Aim of the task
Among the lines of the listing below, retype exactly those from the one containing "You are a computer-use" through the one containing "706x460 pixels.", both included. Do not include pictures.

Listed entries
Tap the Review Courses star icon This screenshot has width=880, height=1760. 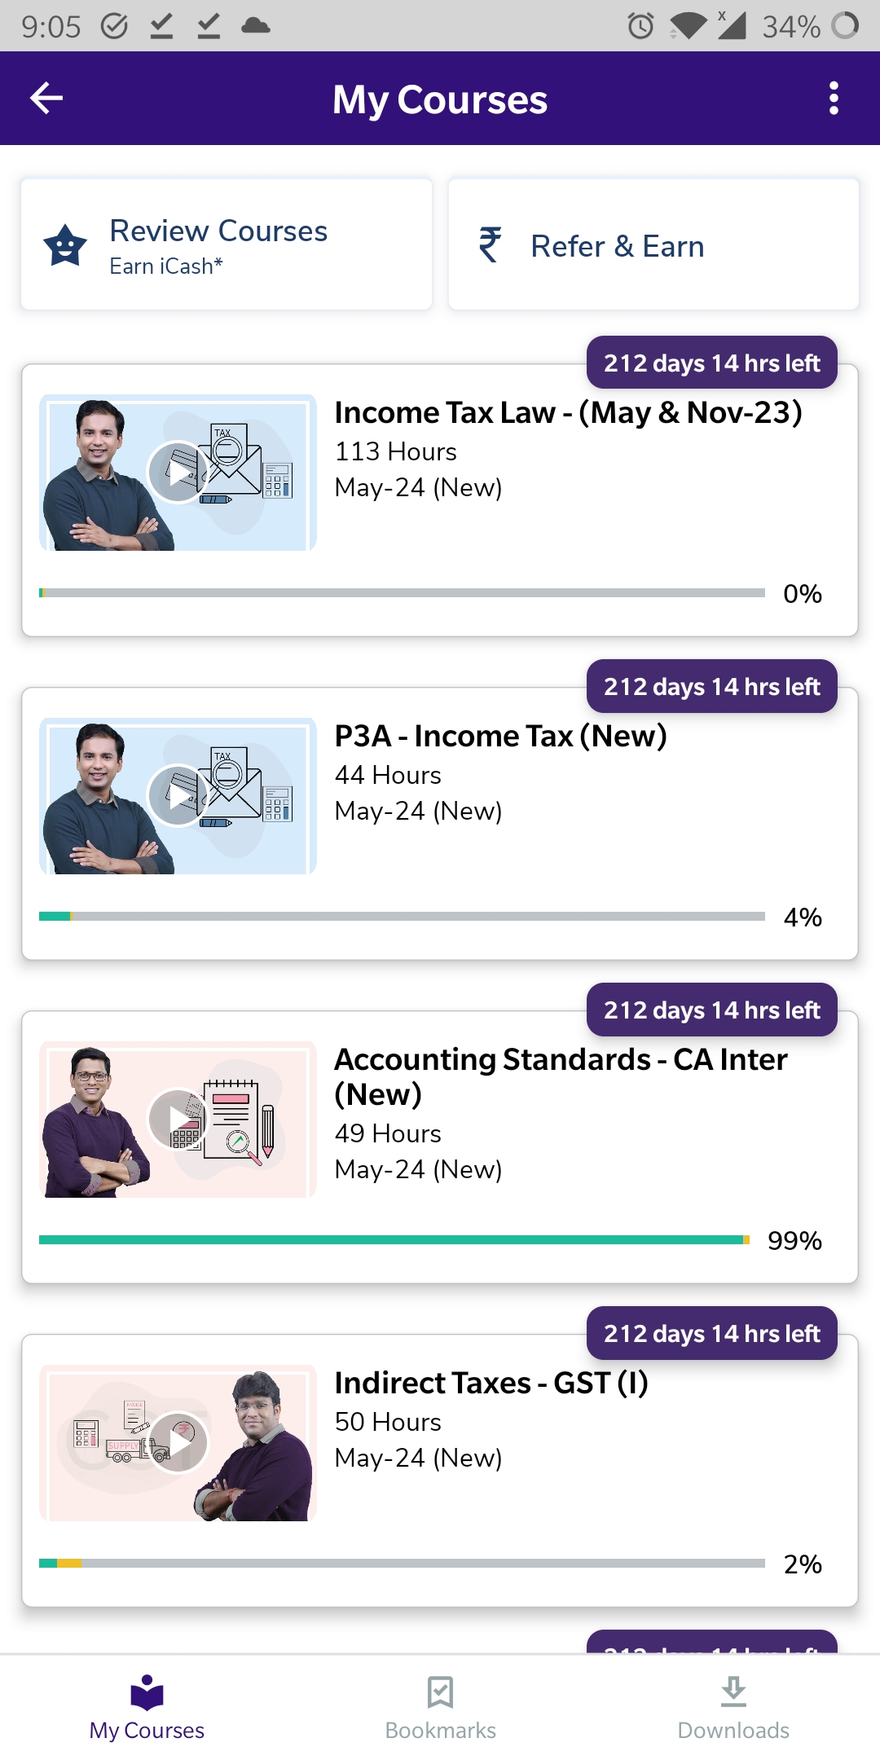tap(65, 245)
==
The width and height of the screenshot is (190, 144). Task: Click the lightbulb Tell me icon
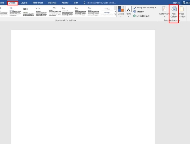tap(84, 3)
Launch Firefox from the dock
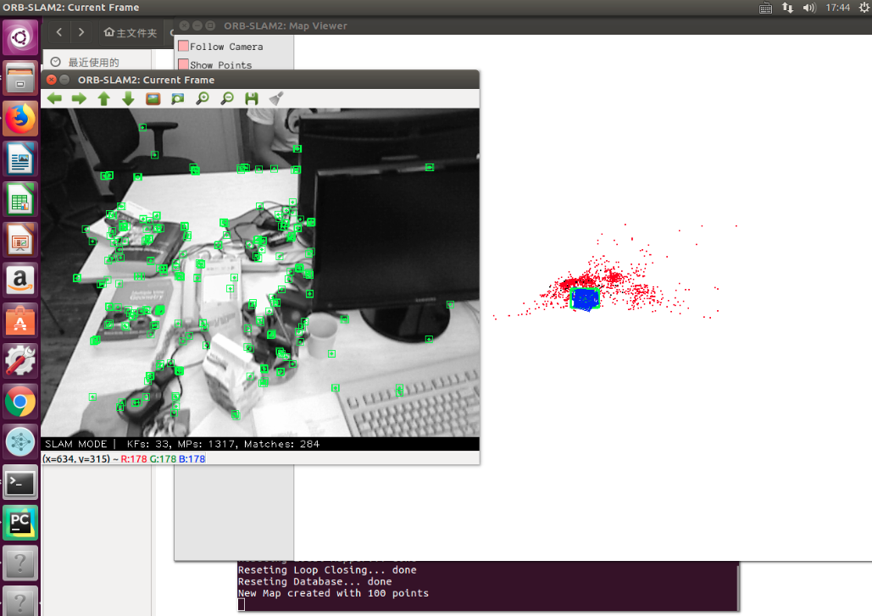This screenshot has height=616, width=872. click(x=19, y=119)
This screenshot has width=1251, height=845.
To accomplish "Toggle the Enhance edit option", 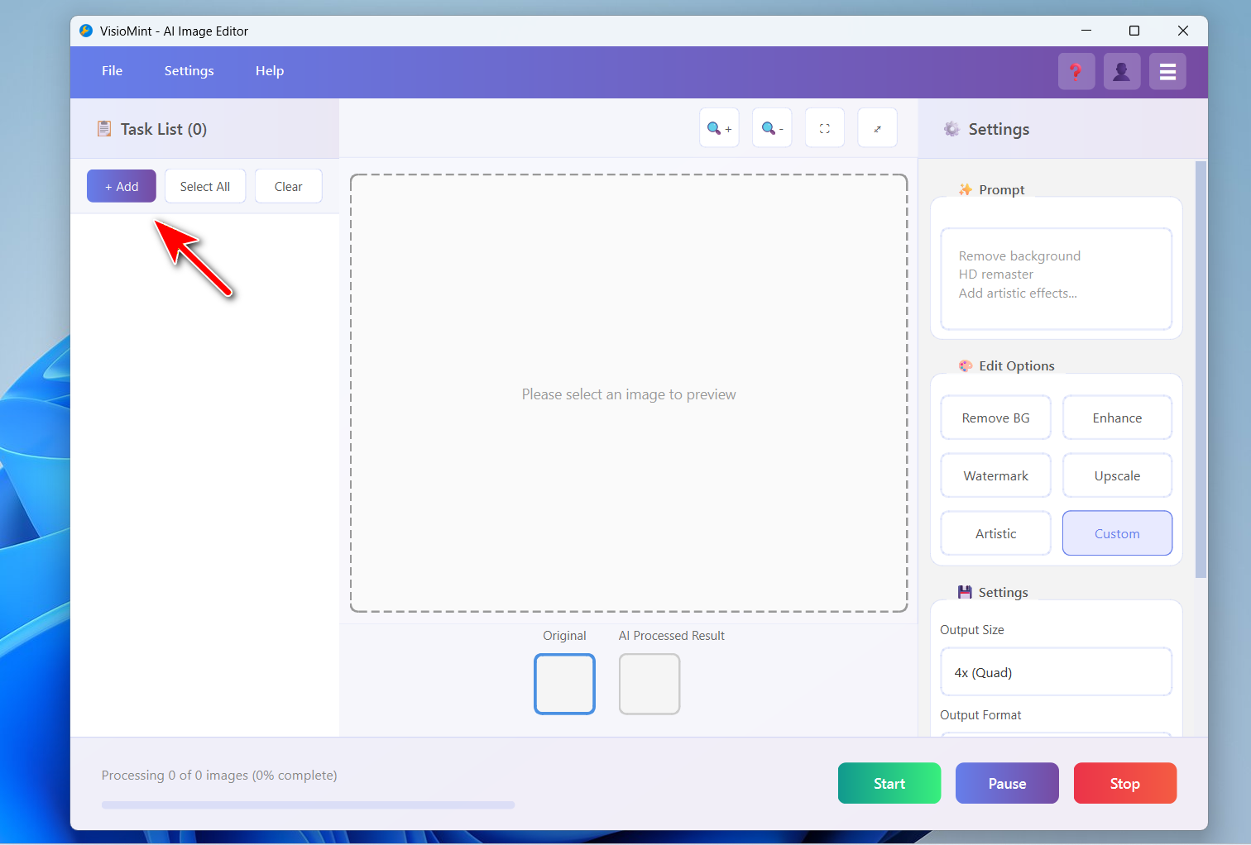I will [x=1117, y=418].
* * *
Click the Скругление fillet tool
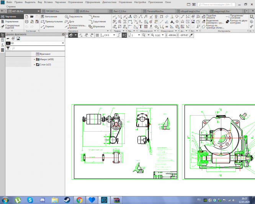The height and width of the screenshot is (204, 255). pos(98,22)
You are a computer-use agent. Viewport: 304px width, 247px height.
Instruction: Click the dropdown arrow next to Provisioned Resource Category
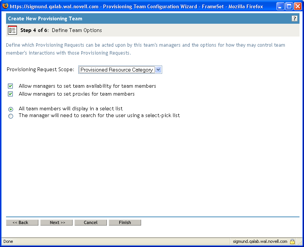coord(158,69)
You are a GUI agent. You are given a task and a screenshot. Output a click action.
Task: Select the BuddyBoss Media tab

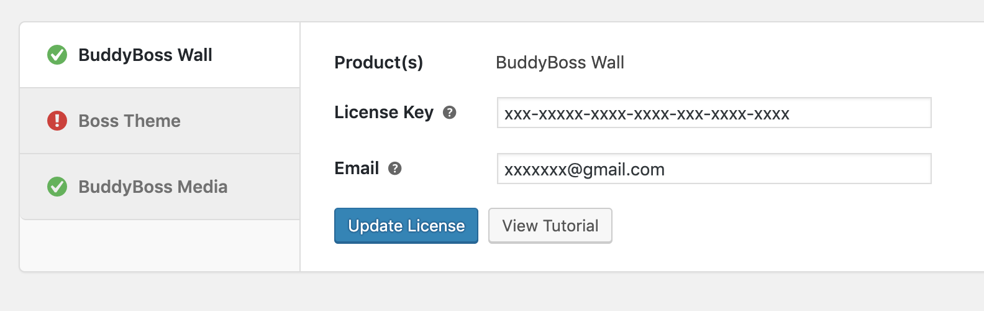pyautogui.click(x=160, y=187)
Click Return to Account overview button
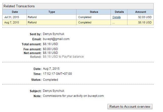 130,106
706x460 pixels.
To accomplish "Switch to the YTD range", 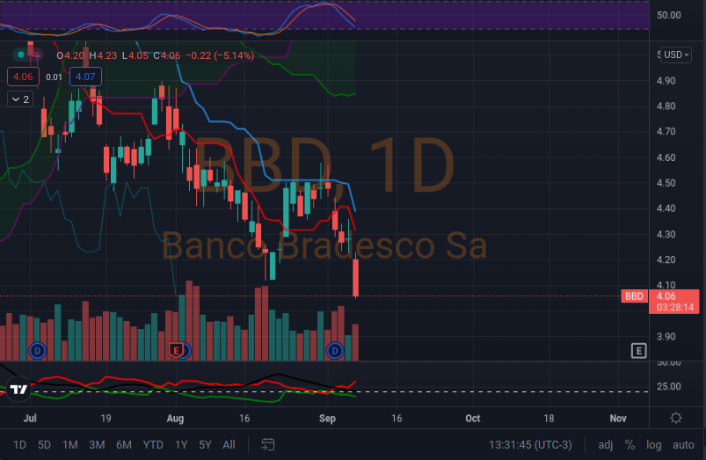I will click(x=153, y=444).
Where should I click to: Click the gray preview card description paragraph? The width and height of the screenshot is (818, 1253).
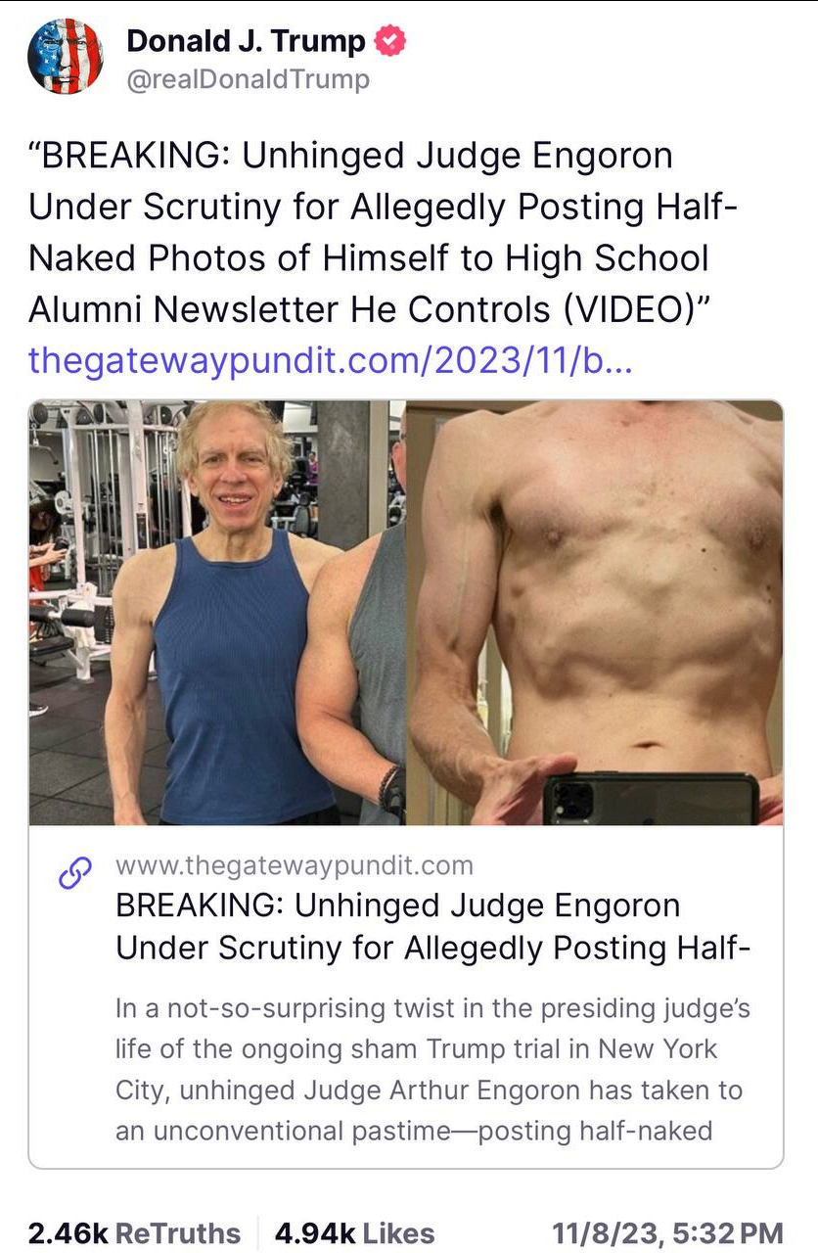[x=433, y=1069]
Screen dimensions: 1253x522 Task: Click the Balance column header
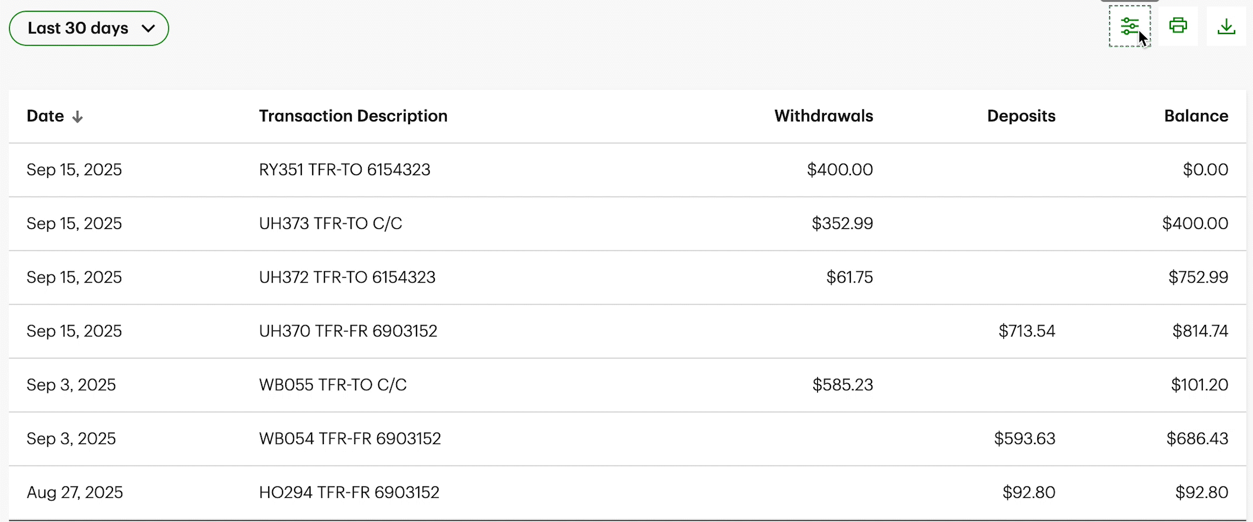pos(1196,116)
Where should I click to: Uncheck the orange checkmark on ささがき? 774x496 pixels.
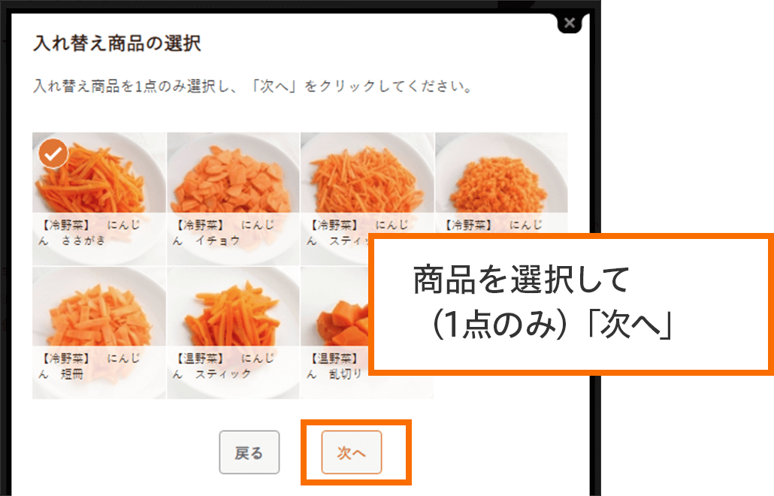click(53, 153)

Expected answer
You are a computer-use agent. Viewport: 304px width, 247px height.
Instruction: Click the dropdown arrow next to Provisioned Resource Category
coord(158,69)
You are a GUI agent. You are given a task and a screenshot. Output a click action.
Task: Select the BuddyBoss Media tab

pyautogui.click(x=160, y=187)
Click Return to Account overview button
 130,106
706x460 pixels.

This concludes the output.